Wednesday, June 10, 2015

Thief I Fan-Mission: "Calendra's Cistern", by "Purah" and "Team Calendra"

(Additional note on the authors: "Team Calendra" is the already-noted "Purah", who was the main designer of this mission, and also: "Totality", "Thumper", "Loanstar", and "Deep Qantas".)

            Some missions are great for their level design, others for their ingenuity, but then there are some that shine for their production value. For any fan content, production value can be measured by how much custom or new content there is, or by how much the author ‘remixes’ the default content of the original games.

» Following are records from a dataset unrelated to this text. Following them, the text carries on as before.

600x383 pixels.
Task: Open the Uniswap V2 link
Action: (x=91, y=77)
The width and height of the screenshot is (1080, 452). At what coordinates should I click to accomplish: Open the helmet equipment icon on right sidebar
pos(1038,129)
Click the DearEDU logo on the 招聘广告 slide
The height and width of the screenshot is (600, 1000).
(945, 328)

Fan-mission author Purah is perhaps the best at this. Though the three categories listed in my opening sentence here are certainly not mutually exclusive—all Thief fan missions have some amount of great level design, ingenuity, or production value—Purah’s production outshines just about any other author’s, and this is especially the case given the time period he released his missions in. Released in August of 2000, “Calendra’s Cistern” had advanced features not discoverable in other FMs. For one, near the starting point is a shop the player can go into and buy items from. Programming this into the mission was a very tough feat: though all Thief missions open up with a “shop”, it’s just a menu that precedes the start of the actual mission. Here, the shop is a full-fledged building that is part of the actual mission.


            “Cistern” also has something no other Thief mission at this point had had—an AI partner for Garrett. Now, this AI partner does not accompany Garrett throughout the mission. She, a thief named Mercedes, just shows up and chats with Garrett a few times, and at the end of the mission walks with Garrett down a city street. The AI is fully-voiced, and not just with stock audio files from Thief’s original voice files, but by one of the mission’s developers.

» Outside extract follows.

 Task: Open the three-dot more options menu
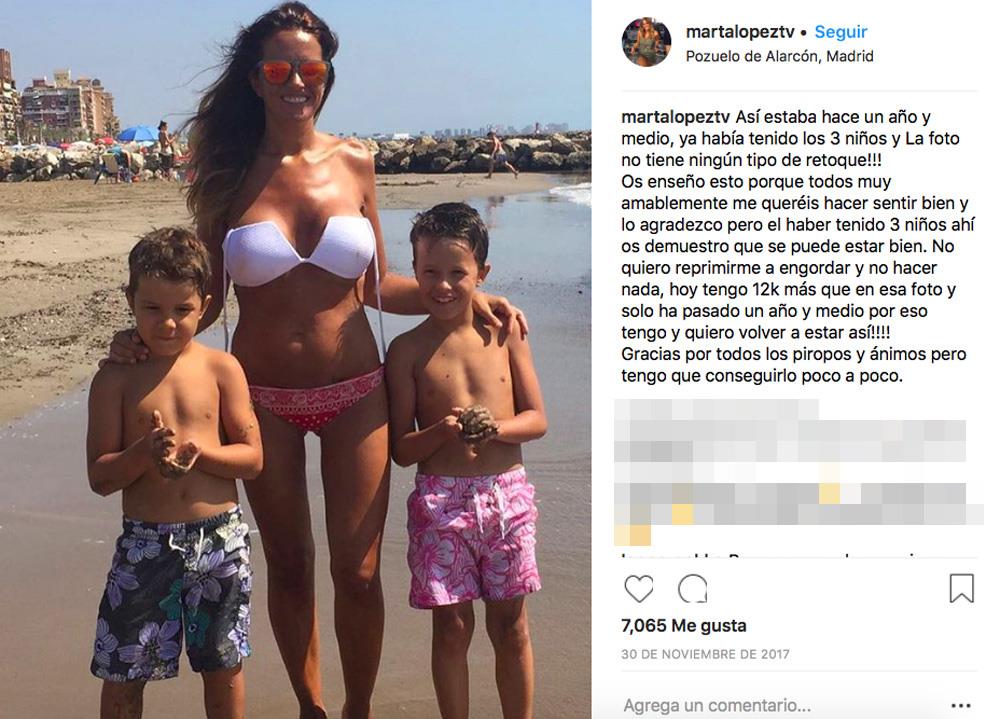[x=960, y=706]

            On the topic of audio, Purah does string together some interesting conversation and AI chatter from the game’s vanilla voice files. And there are some other new audio sounds as well. In all, the production value is very slick. Purah did have a team behind him to work on this mission, but in all it was just five authors, and Purah did most of the work (user “Totality” programmed the in-game shop, though).

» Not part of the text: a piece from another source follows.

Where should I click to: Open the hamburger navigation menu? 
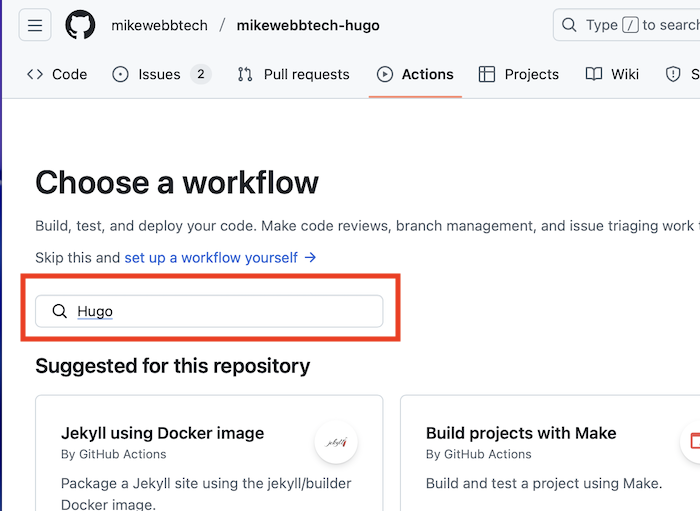pos(34,25)
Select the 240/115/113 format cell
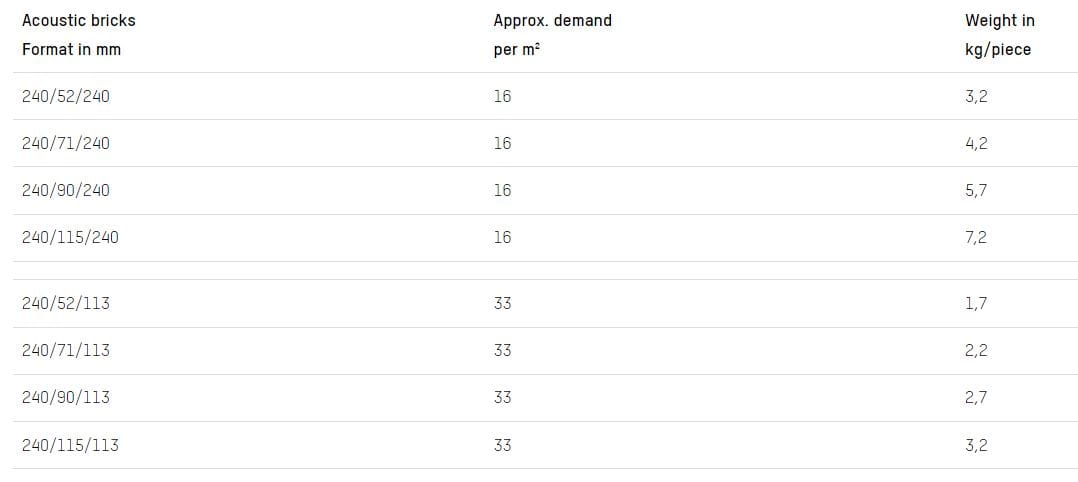 pos(69,445)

            My focus here has been on new features and production, but I also want to note the level design itself. The level is divided into three main segments: the city area, which is where the player starts out in; the temple area, which is the ‘main building’ in the mission; and the underground areas, which include a sewer system, some ruins, and a large shrine. Throughout the mission each of these areas connects with the others, doing what so many Thief missions do so well: interweaving each area of the mission multiple times.